— EXERCISE BRIEF —
Output the records exactly. Include every line.

— WORKING DATA —
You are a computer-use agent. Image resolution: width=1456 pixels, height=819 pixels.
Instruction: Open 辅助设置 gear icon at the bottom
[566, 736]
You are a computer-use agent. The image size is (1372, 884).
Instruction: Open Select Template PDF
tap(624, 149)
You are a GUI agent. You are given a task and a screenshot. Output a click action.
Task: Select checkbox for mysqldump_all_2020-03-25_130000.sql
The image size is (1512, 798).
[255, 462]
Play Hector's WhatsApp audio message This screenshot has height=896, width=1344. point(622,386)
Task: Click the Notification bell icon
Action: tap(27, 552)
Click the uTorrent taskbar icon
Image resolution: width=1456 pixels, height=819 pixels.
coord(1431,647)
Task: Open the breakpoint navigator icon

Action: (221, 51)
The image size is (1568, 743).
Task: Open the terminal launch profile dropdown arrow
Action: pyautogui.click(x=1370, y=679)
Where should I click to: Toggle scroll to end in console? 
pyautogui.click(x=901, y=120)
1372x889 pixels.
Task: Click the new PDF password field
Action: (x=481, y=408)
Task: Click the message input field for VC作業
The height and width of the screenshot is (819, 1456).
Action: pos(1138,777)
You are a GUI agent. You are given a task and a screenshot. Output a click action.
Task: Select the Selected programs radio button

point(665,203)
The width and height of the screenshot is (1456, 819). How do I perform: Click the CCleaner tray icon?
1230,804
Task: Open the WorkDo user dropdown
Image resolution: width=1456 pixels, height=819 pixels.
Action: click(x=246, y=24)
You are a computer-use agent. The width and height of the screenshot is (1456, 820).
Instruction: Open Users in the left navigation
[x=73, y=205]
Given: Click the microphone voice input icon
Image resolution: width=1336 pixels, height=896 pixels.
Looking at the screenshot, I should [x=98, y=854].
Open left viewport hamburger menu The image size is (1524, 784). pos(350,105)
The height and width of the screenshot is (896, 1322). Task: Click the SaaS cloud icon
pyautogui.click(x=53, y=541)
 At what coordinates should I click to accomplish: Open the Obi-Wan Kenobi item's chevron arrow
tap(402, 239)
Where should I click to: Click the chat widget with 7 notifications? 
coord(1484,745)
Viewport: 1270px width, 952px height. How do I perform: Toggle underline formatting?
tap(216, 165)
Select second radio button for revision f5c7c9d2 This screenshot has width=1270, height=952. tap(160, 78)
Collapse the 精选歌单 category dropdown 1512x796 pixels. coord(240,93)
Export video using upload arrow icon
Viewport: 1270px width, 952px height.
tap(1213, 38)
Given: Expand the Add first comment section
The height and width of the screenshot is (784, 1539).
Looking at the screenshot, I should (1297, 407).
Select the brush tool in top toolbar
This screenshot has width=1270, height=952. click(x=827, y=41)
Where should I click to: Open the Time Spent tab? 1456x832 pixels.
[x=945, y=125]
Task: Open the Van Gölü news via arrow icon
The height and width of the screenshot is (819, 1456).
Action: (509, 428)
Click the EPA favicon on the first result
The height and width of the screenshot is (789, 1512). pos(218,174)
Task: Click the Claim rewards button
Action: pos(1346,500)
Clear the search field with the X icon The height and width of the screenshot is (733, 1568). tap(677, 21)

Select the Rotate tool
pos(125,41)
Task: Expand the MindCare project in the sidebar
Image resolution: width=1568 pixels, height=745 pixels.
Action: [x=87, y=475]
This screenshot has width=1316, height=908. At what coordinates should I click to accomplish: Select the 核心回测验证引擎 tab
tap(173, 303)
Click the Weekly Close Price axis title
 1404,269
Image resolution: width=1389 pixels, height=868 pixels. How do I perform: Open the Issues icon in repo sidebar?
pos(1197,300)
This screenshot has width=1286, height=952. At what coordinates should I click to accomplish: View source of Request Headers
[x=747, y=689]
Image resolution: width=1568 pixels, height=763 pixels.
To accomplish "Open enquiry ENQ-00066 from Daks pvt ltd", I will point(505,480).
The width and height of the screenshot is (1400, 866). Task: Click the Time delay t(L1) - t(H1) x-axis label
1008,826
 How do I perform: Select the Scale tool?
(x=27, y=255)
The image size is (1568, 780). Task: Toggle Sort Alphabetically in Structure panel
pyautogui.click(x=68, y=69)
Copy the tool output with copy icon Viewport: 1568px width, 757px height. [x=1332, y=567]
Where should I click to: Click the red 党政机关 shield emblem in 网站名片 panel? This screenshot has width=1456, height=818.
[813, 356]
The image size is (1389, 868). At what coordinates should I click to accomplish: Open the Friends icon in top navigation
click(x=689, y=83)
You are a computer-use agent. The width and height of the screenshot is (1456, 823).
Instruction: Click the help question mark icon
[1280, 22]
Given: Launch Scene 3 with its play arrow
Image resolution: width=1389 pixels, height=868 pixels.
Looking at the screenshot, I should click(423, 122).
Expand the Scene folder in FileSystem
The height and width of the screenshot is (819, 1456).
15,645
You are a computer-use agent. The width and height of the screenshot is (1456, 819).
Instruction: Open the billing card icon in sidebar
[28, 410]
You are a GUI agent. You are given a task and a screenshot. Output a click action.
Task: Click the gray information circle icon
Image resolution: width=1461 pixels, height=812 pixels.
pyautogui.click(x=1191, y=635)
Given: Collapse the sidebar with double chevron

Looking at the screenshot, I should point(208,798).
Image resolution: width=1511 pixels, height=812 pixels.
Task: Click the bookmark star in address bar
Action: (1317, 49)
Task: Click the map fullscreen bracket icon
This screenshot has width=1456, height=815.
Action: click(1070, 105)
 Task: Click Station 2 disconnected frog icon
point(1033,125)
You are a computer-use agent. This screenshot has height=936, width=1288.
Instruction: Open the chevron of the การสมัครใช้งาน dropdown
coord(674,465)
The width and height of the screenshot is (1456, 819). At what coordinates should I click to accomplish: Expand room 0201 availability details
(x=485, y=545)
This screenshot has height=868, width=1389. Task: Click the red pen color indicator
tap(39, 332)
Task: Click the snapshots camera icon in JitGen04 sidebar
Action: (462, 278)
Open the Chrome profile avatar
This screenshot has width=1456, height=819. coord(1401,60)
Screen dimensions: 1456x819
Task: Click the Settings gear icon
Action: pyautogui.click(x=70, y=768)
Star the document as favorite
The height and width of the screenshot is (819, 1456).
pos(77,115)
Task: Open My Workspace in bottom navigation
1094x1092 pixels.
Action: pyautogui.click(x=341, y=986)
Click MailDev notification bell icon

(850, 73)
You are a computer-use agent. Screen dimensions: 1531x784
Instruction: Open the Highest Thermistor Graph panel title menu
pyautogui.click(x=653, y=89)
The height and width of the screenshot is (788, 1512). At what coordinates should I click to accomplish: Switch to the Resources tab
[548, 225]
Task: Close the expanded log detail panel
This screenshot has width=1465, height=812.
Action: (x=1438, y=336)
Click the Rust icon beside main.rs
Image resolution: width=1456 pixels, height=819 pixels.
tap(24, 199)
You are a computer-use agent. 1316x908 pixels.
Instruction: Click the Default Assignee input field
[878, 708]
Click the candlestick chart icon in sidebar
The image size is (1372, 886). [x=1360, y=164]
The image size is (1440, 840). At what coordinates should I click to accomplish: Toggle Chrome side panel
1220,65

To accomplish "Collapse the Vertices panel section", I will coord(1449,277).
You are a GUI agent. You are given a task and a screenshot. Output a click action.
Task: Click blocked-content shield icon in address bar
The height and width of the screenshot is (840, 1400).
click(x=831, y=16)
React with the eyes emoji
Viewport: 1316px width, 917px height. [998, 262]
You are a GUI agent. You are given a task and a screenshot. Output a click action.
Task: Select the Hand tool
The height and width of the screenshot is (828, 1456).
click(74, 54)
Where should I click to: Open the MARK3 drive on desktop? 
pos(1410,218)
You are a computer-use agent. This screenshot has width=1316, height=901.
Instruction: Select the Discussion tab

— EXERCISE RESULT —
You are a computer-use agent. Image resolution: width=1456 pixels, height=819 pixels.
Instruction: Open 辅助设置 gear icon at the bottom
[566, 736]
You are a computer-use agent. The image size is (1372, 884).
Instruction: Open Select Template PDF
tap(624, 149)
You are a GUI agent. You are given a task and a screenshot. Output a click action.
Task: Select checkbox for mysqldump_all_2020-03-25_130000.sql
The image size is (1512, 798).
[255, 462]
Play Hector's WhatsApp audio message This screenshot has height=896, width=1344. point(622,386)
Task: Click the Notification bell icon
Action: tap(27, 552)
Click the uTorrent taskbar icon
Image resolution: width=1456 pixels, height=819 pixels.
coord(1431,647)
Task: Open the breakpoint navigator icon

Action: (221, 51)
The image size is (1568, 743).
Task: Open the terminal launch profile dropdown arrow
Action: pyautogui.click(x=1370, y=679)
Where should I click to: Toggle scroll to end in console? 
pyautogui.click(x=901, y=120)
1372x889 pixels.
Task: Click the new PDF password field
Action: (x=481, y=408)
Task: Click the message input field for VC作業
The height and width of the screenshot is (819, 1456).
Action: pos(1138,777)
You are a GUI agent. You are given a task and a screenshot. Output a click action.
Task: Select the Selected programs radio button

point(665,203)
The width and height of the screenshot is (1456, 819). How do I perform: Click the CCleaner tray icon?
1230,804
Task: Open the WorkDo user dropdown
Image resolution: width=1456 pixels, height=819 pixels.
Action: click(x=246, y=24)
You are a computer-use agent. The width and height of the screenshot is (1456, 820).
Instruction: Open Users in the left navigation
[x=73, y=205]
Given: Click the microphone voice input icon
Image resolution: width=1336 pixels, height=896 pixels.
Looking at the screenshot, I should [x=98, y=854].
Open left viewport hamburger menu The image size is (1524, 784). pos(350,105)
The height and width of the screenshot is (896, 1322). Task: Click the SaaS cloud icon
pyautogui.click(x=53, y=541)
 At what coordinates should I click to accomplish: Open the Obi-Wan Kenobi item's chevron arrow
tap(402, 239)
Where should I click to: Click the chat widget with 7 notifications? 
coord(1484,745)
Viewport: 1270px width, 952px height. How do I perform: Toggle underline formatting?
tap(216, 165)
Select second radio button for revision f5c7c9d2 This screenshot has width=1270, height=952. tap(160, 78)
Collapse the 精选歌单 category dropdown 1512x796 pixels. coord(240,93)
Export video using upload arrow icon
Viewport: 1270px width, 952px height.
tap(1213, 38)
Given: Expand the Add first comment section
The height and width of the screenshot is (784, 1539).
Looking at the screenshot, I should (1297, 407).
Select the brush tool in top toolbar
This screenshot has width=1270, height=952. click(x=827, y=41)
Where should I click to: Open the Time Spent tab? 1456x832 pixels.
[x=945, y=125]
Task: Open the Van Gölü news via arrow icon
The height and width of the screenshot is (819, 1456).
Action: (509, 428)
Click the EPA favicon on the first result
The height and width of the screenshot is (789, 1512). pos(218,174)
Task: Click the Claim rewards button
Action: pos(1346,500)
Clear the search field with the X icon The height and width of the screenshot is (733, 1568). tap(677, 21)

Select the Rotate tool
pos(125,41)
Task: Expand the MindCare project in the sidebar
Image resolution: width=1568 pixels, height=745 pixels.
Action: [x=87, y=475]
This screenshot has width=1316, height=908. At what coordinates should I click to accomplish: Select the 核心回测验证引擎 tab
tap(173, 303)
Click the Weekly Close Price axis title
 1404,269
Image resolution: width=1389 pixels, height=868 pixels. How do I perform: Open the Issues icon in repo sidebar?
pos(1197,300)
This screenshot has width=1286, height=952. At what coordinates should I click to accomplish: View source of Request Headers
[x=747, y=689]
Image resolution: width=1568 pixels, height=763 pixels.
To accomplish "Open enquiry ENQ-00066 from Daks pvt ltd", I will point(505,480).
The width and height of the screenshot is (1400, 866). Task: Click the Time delay t(L1) - t(H1) x-axis label
1008,826
 How do I perform: Select the Scale tool?
(x=27, y=255)
The image size is (1568, 780). Task: Toggle Sort Alphabetically in Structure panel
pyautogui.click(x=68, y=69)
Copy the tool output with copy icon Viewport: 1568px width, 757px height. [x=1332, y=567]
Where should I click to: Click the red 党政机关 shield emblem in 网站名片 panel? This screenshot has width=1456, height=818.
[813, 356]
The image size is (1389, 868). At what coordinates should I click to accomplish: Open the Friends icon in top navigation
click(x=689, y=83)
You are a computer-use agent. The width and height of the screenshot is (1456, 823).
Instruction: Click the help question mark icon
[1280, 22]
Given: Launch Scene 3 with its play arrow
Image resolution: width=1389 pixels, height=868 pixels.
Looking at the screenshot, I should click(423, 122).
Expand the Scene folder in FileSystem
The height and width of the screenshot is (819, 1456).
15,645
You are a computer-use agent. The width and height of the screenshot is (1456, 819).
Instruction: Open the billing card icon in sidebar
[28, 410]
You are a GUI agent. You are given a task and a screenshot. Output a click action.
Task: Click the gray information circle icon
Image resolution: width=1461 pixels, height=812 pixels.
pyautogui.click(x=1191, y=635)
Given: Collapse the sidebar with double chevron

Looking at the screenshot, I should point(208,798).
Image resolution: width=1511 pixels, height=812 pixels.
Task: Click the bookmark star in address bar
Action: (1317, 49)
Task: Click the map fullscreen bracket icon
This screenshot has width=1456, height=815.
Action: click(1070, 105)
 Task: Click Station 2 disconnected frog icon
point(1033,125)
You are a computer-use agent. This screenshot has height=936, width=1288.
Instruction: Open the chevron of the การสมัครใช้งาน dropdown
coord(674,465)
The width and height of the screenshot is (1456, 819). At what coordinates should I click to accomplish: Expand room 0201 availability details
(x=485, y=545)
This screenshot has height=868, width=1389. Task: Click the red pen color indicator
tap(39, 332)
Task: Click the snapshots camera icon in JitGen04 sidebar
Action: (462, 278)
Open the Chrome profile avatar
This screenshot has width=1456, height=819. coord(1401,60)
Screen dimensions: 1456x819
Task: Click the Settings gear icon
Action: pyautogui.click(x=70, y=768)
Star the document as favorite
The height and width of the screenshot is (819, 1456).
pos(77,115)
Task: Open My Workspace in bottom navigation
1094x1092 pixels.
Action: pyautogui.click(x=341, y=986)
Click MailDev notification bell icon

(850, 73)
You are a computer-use agent. Screen dimensions: 1531x784
Instruction: Open the Highest Thermistor Graph panel title menu
pyautogui.click(x=653, y=89)
The height and width of the screenshot is (788, 1512). At what coordinates should I click to accomplish: Switch to the Resources tab
[548, 225]
Task: Close the expanded log detail panel
This screenshot has width=1465, height=812.
Action: (x=1438, y=336)
Click the Rust icon beside main.rs
Image resolution: width=1456 pixels, height=819 pixels.
tap(24, 199)
You are a computer-use agent. 1316x908 pixels.
Instruction: Click the Default Assignee input field
[878, 708]
Click the candlestick chart icon in sidebar
The image size is (1372, 886). [x=1360, y=164]
The image size is (1440, 840). At what coordinates should I click to accomplish: Toggle Chrome side panel
1220,65

To accomplish "Collapse the Vertices panel section", I will coord(1449,277).
You are a GUI agent. You are given a task and a screenshot. Output a click action.
Task: Click blocked-content shield icon in address bar
The height and width of the screenshot is (840, 1400).
click(x=831, y=16)
React with the eyes emoji
Viewport: 1316px width, 917px height. [998, 262]
You are a GUI agent. You are given a task and a screenshot. Output a click action.
Task: Select the Hand tool
The height and width of the screenshot is (828, 1456).
click(74, 54)
Where should I click to: Open the MARK3 drive on desktop? 
pos(1410,218)
You are a computer-use agent. This screenshot has width=1316, height=901.
Instruction: Select the Discussion tab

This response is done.